WHAT THE EXERCISE ASKS. Express the records from the line containing "The height and width of the screenshot is (226, 491)." through the line containing "Click the notifications", both included, as a two-column CSV headed request and answer. Give one row per request with its text and its answer, enclose each field in quotation marks, and replace any line breaks with spaces.

═══ DATA FOR THE TASK

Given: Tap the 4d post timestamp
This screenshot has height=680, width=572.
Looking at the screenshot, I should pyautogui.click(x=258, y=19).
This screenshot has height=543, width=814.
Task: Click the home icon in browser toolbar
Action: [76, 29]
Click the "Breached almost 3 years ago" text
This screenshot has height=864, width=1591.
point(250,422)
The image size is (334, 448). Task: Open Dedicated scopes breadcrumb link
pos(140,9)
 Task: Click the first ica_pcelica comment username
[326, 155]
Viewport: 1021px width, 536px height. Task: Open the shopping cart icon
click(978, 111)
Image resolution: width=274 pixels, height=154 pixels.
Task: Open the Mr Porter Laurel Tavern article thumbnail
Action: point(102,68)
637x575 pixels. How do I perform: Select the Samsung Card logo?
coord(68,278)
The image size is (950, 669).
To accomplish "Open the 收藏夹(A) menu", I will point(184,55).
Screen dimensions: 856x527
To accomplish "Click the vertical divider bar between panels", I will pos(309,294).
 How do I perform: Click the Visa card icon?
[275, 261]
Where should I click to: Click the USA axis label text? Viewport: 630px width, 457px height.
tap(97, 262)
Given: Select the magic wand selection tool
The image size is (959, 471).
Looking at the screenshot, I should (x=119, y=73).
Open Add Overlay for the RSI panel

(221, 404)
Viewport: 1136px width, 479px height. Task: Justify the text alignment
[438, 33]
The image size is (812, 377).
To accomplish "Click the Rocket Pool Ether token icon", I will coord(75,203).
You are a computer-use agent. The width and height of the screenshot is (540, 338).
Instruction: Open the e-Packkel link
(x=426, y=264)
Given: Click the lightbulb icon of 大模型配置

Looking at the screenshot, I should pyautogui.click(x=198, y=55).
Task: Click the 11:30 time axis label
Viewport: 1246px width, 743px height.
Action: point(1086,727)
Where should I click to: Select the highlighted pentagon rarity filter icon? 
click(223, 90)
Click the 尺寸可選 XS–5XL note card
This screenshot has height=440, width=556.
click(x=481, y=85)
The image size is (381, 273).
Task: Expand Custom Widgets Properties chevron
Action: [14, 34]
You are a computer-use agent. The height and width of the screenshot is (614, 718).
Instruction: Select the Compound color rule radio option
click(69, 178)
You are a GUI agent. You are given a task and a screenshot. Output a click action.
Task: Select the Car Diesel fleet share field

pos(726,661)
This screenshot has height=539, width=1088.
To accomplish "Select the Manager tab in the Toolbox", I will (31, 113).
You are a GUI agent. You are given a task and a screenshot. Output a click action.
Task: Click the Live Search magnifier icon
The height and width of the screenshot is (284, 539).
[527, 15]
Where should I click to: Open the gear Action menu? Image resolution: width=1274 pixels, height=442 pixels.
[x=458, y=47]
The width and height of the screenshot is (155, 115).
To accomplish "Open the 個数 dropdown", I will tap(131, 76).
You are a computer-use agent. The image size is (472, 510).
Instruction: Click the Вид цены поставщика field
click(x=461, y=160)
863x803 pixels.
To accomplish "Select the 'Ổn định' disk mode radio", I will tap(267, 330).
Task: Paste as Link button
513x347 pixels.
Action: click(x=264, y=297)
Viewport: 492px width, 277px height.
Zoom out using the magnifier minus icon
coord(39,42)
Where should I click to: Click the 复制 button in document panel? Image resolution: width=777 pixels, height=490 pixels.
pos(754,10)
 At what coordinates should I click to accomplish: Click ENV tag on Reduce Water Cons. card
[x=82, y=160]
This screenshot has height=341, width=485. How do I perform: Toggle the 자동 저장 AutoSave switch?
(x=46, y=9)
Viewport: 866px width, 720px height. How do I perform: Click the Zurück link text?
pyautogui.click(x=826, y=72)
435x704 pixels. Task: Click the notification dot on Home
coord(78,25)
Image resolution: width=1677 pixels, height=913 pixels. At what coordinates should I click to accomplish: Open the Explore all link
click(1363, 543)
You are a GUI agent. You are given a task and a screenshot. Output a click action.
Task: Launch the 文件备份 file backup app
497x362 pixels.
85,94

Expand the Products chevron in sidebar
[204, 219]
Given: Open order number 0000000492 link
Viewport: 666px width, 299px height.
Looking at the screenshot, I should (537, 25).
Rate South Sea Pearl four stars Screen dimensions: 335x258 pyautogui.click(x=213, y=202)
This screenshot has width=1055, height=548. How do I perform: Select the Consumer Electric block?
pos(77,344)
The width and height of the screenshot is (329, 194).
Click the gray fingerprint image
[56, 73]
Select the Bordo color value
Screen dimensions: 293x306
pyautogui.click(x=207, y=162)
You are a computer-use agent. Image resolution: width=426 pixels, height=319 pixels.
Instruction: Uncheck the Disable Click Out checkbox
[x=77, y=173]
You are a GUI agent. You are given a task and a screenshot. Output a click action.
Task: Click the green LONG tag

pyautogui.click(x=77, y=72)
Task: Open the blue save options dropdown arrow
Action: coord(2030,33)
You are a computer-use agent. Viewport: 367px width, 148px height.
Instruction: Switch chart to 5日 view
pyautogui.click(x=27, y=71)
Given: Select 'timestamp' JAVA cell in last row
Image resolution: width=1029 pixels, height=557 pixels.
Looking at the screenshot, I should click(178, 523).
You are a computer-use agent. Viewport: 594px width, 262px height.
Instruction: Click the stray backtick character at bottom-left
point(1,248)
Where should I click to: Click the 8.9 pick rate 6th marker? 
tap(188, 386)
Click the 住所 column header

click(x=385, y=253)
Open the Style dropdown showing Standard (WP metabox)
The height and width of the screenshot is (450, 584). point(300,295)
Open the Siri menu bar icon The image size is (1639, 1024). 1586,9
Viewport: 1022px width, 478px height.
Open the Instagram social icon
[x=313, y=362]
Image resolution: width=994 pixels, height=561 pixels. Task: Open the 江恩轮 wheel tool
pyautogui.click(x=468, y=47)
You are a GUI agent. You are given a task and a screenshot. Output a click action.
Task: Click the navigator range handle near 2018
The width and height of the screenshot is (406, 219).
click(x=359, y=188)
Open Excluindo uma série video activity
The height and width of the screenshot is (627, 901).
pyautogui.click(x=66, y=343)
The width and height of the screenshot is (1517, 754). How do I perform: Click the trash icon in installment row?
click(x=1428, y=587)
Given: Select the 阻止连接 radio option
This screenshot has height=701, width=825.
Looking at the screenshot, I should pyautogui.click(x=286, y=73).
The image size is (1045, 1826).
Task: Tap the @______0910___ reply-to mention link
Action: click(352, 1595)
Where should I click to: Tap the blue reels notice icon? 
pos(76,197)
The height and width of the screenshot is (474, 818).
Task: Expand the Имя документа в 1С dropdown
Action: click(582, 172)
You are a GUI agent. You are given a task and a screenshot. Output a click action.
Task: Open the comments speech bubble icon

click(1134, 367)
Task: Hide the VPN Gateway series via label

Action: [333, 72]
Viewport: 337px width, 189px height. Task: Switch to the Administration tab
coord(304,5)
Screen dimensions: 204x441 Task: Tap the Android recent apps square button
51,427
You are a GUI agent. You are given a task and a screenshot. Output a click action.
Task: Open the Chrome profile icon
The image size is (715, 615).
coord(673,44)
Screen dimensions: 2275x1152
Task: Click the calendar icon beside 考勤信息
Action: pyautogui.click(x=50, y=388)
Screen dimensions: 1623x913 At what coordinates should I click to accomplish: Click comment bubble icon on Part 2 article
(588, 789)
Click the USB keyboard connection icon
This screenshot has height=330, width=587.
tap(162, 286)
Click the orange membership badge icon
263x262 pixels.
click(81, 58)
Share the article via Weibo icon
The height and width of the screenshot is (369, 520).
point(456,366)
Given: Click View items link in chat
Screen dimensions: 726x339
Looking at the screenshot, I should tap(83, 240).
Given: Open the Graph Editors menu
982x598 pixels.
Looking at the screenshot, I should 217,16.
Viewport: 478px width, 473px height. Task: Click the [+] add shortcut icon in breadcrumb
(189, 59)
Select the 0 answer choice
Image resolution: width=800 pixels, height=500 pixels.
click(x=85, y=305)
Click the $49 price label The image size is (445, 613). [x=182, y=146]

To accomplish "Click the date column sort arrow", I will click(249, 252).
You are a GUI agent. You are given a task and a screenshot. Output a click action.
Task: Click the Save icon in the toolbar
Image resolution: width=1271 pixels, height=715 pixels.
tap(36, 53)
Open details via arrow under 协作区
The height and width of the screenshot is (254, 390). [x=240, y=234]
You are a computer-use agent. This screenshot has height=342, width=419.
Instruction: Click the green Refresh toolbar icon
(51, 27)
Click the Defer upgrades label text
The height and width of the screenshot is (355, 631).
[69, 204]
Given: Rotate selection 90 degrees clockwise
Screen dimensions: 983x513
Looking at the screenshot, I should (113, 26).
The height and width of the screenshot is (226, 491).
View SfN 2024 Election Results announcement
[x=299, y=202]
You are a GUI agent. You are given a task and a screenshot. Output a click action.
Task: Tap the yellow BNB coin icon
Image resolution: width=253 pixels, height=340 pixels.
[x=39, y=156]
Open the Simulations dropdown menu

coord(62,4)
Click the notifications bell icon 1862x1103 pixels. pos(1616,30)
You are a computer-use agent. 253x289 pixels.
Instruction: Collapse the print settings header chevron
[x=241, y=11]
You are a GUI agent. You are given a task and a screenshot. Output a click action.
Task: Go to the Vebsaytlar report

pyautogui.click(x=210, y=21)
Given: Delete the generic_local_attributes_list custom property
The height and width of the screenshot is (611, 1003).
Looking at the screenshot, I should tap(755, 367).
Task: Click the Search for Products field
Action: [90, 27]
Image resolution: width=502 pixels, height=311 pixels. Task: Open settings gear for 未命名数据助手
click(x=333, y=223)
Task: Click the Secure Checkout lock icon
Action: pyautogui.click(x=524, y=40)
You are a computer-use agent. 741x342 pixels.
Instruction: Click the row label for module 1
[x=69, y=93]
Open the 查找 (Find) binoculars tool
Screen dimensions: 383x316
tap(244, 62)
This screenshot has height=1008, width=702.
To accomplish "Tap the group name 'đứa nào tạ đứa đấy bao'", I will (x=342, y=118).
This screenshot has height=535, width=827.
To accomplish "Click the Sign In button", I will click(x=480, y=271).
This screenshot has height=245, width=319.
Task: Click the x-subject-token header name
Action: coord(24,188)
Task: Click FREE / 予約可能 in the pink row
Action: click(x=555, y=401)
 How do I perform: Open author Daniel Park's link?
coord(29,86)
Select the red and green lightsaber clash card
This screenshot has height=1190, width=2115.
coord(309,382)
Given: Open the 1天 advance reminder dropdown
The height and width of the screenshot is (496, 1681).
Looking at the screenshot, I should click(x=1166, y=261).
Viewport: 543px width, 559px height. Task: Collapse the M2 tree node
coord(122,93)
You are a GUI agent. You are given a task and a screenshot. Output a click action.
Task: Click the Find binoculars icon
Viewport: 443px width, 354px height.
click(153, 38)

══════

THE REPLY.
request,answer
"The height and width of the screenshot is (226, 491). View SfN 2024 Election Results announcement","[x=299, y=202]"
"You are a GUI agent. You are given a task and a screenshot. Output a click action. Task: Tap the yellow BNB coin icon Image resolution: width=253 pixels, height=340 pixels.","[x=39, y=156]"
"Open the Simulations dropdown menu","coord(62,4)"
"Click the notifications bell icon 1862x1103 pixels.","pos(1616,30)"